Zapatero incide en el hecho de que mil doscientos economistas, de entre los mejores del mundo, no fueron suficientes para prever lo que se nos venía encima. ¿Cómo, entonces, criticarle a él, que aún tiene pendientes las dos clases que le iba a dar Jordi Sevilla, por haber fallado igual de miserablemente?
Más allá de las estrategias políticas, lo cierto es que el informe de marras tiene su importancia, pues estudia el desempeño del FMI en el período previo a la crisis financiera y económica y recoge numerosas muestras de su fracaso estrepitoso. Se dice que un economista es una persona dedicada a predecir el pasado, o a explicar mañana por qué no ocurre hoy lo que adelantó ayer. Parece un dicho pensado para el FMI. Sus departamentos no comparten informaciones y análisis, lo que en la previa a la crisis dificultó "vincular los fenómenos macroeconómicos a los financieros". Como sus informes son autorreferenciados, "rara vez se hizo alusión a los analistas externos que señalaban el aumento de los riesgos en los mercados financieros". Los economistas del organismo veían "fuertes desincentivos para 'decir la verdad a los poderosos', especialmente en los grandes países": cedieron a las presiones políticas de algunos gobiernos y cayeron en la autocensura.
De los cuatro capítulos en que el FMI da cuenta de las razones del fracaso, el más importante es el primero: "Deficiencias analíticas", en el que incide en dos: el haber caído en el "pensamiento de grupo" –que consiste en ajustar el discurso a lo que se cree es el consenso en un ámbito dado, en perjuicio del ejercicio del pensamiento crítico– y las "limitaciones" registradas en los "enfoques analíticos"; es decir, que se recurrió a ideas económicas equivocadas.
Así pues, el FMI reconoce que erró al creer que los sistemas financieros actuaban de forma eficiente y eran capaces de "redistribuir los riesgos entre los más preparados para asumirlos". Esta crítica, que es ya un lugar común, lleva a muchos –acaso también al FMI– a considerar que hay ahí un fallo de mercado, y que, en consecuencia, hay que recurrir a más –o al menos mejor– regulación.
Sin duda, este reconocimiento es insuficiente.

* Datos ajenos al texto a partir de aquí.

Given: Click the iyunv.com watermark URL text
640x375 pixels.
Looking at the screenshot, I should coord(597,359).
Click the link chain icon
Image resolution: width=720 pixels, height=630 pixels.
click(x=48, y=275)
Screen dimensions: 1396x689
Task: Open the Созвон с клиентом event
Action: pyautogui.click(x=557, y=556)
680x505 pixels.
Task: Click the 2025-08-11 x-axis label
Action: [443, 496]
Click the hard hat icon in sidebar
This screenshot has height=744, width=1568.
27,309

La crisis no se ha producido por una mala distribución de los riesgos, sino porque la producción se ha desviado, de forma masiva, hacia sectores que no eran sostenibles. Las crisis son, precisamente, el mecanismo de que se vale el mercado para hacer aflorar las descoordinaciones entre lo que se produce y lo que se demanda.
El sistema financiero es el nexo entre las decisiones sobre liquidez y ahorro y el sistema productivo. Si hubiera una correspondencia entre las decisiones de los ahorradores y los préstamos concedidos por la banca, es decir, si quedasen ajustados los plazos de ahorro a los de inversión y préstamo, no se produciría desorden generalizado alguno, aunque cabrían graves descoordinaciones, debido al papel desempeñado por los bancos centrales. Esta idea, por cierto, fue recogida en un informe del propio Fondo Monetario Internacional. Luego, sí, necesitamos una mejor regulación.
Hay toda una escuela, o al menos un conjunto de saberes e ideas económicos, que va más allá de los economistas austríacos y que no sólo sirve para entender lo que ha ocurrido, sino que ha servido para prever la crisis, que se explica por el modo en que está estructurado el sistema financiero, gravemente intervenido por los Estados. Si es cierto que el FMI no miró fuera para mejorar su comprensión de lo que estaba pasando, aún es más cierto que arrinconó a los economistas que, precisamente, más podrían haberle ayudado.
Ahora llega el momento de la reforma, para que, cuando menos, el FMI no vuelva a incurrir en los mismos errores. Pero lo cierto es que no podrá esquivarlos todos: es un organismo público, y está sometido a las servidumbres propias de la gestión burocrática. Por eso lo mejor que puede hacer es echar el cierre.